The boat was tied up to a dock that borders a waterfront restaurant. It had the appearance of a very large wooden box that had been placed upon pontoon-type floats. The sides of the boat - and the door - looked like they had first been used in a house. Through large windows I could see in and noted a sofa made up with bedding. The sofa, by the way, took up the length of one side of the boat, so that gives you an idea of how wide the boat was. Overall, the boat was smaller in size than the home office room in which I'm now sitting, and it's not that big a room itself.
It was clearly someone's homemade houseboat.. An American flag flew cheerfully from a flagpole mounted on the rear, and a portable grill was sitting on the small platform outside the door. There appeared to be an old TV in the boat adjacent to the sofa.
There was no one in the houseboat then, so we continued on our walk, but when we'd looped back around to head back home, the owner was in. He kindly answered my questions. Yes, he'd built the houseboat himself out of parts he'd gotten here and there. He had solar panels on the roof of the houseboat for power. He'd come down Lake Michigan from the Traverse City area and had put up in our town for the night because he'd run out of fuel. He was heading for Miami, FL. Said something about the route he was taking - through Tennessee at some point, then he'll reach the Gulf of Mexico at Mobile, AL. His dog Bentley was traveling with him - the dog had been to 23 states and two countries, the man said.

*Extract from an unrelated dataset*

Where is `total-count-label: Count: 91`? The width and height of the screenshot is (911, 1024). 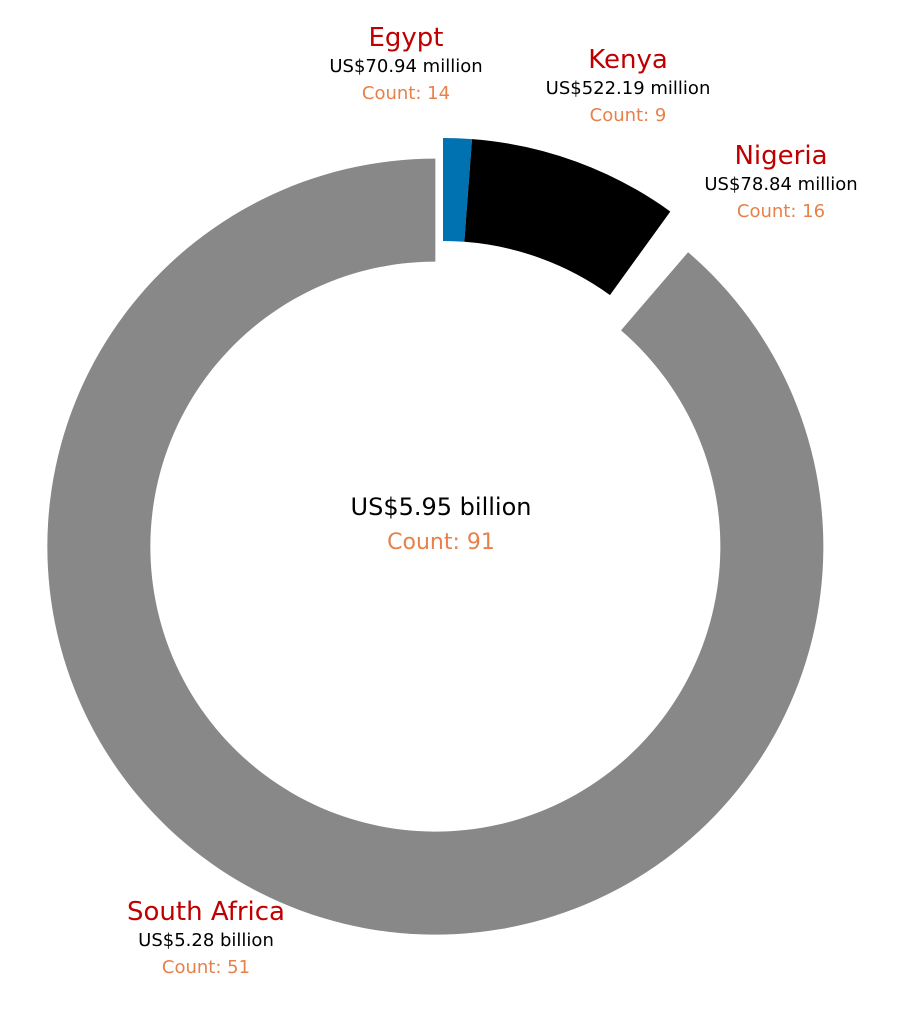 total-count-label: Count: 91 is located at coordinates (441, 542).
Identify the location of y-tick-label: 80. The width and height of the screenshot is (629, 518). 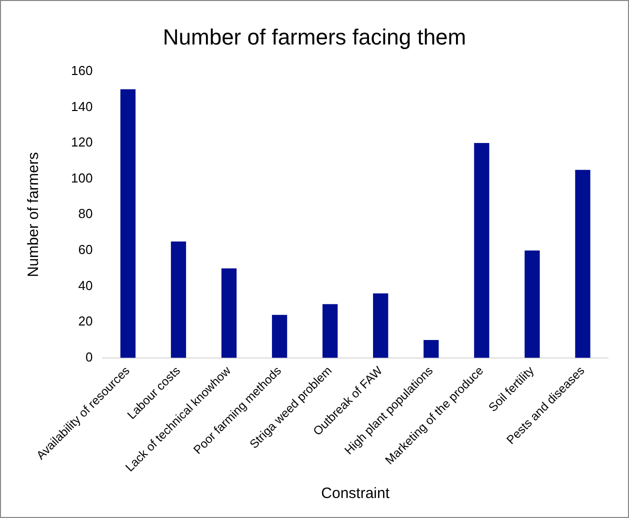
(86, 214).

Figured that after he'd reached Miami he'd sell the houseboat at some point and use the money the buy an old junker car to drive back north. He added that last year he'd sailed up from Miami, but didn't say how he'd gotten down there that time. Oh, and he'd previously made money by selling a "tumbleweed house" (a very small house) he'd built - that money was used in turn to buy the materials to build the houseboat.
Since I hadn't had my camera with me, I returned to the dock with it this morning. As the weather wasn't the best this morning, I was hoping that the houseboat would still be there, awaiting better conditions before the man made his way south. But it was gone.

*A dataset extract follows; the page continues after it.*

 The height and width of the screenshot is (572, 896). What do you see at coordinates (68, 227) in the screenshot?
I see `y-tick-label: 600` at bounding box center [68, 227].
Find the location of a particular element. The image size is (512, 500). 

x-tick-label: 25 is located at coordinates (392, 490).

Quite a story though. That guy definitely had a lot of ingenuity and a make-do spirit. I wondered if he'd been able to retire early from a job and thus was living on a pension; that would give him the time to make these excursions. And to go all that way on such a small handmade houseboat! There's probably more people out there who do this sort of thing than I realize, but it was my first experience with this sort of adventure. I hope that he and Bentley have a safe and enjoyable trip to Miami!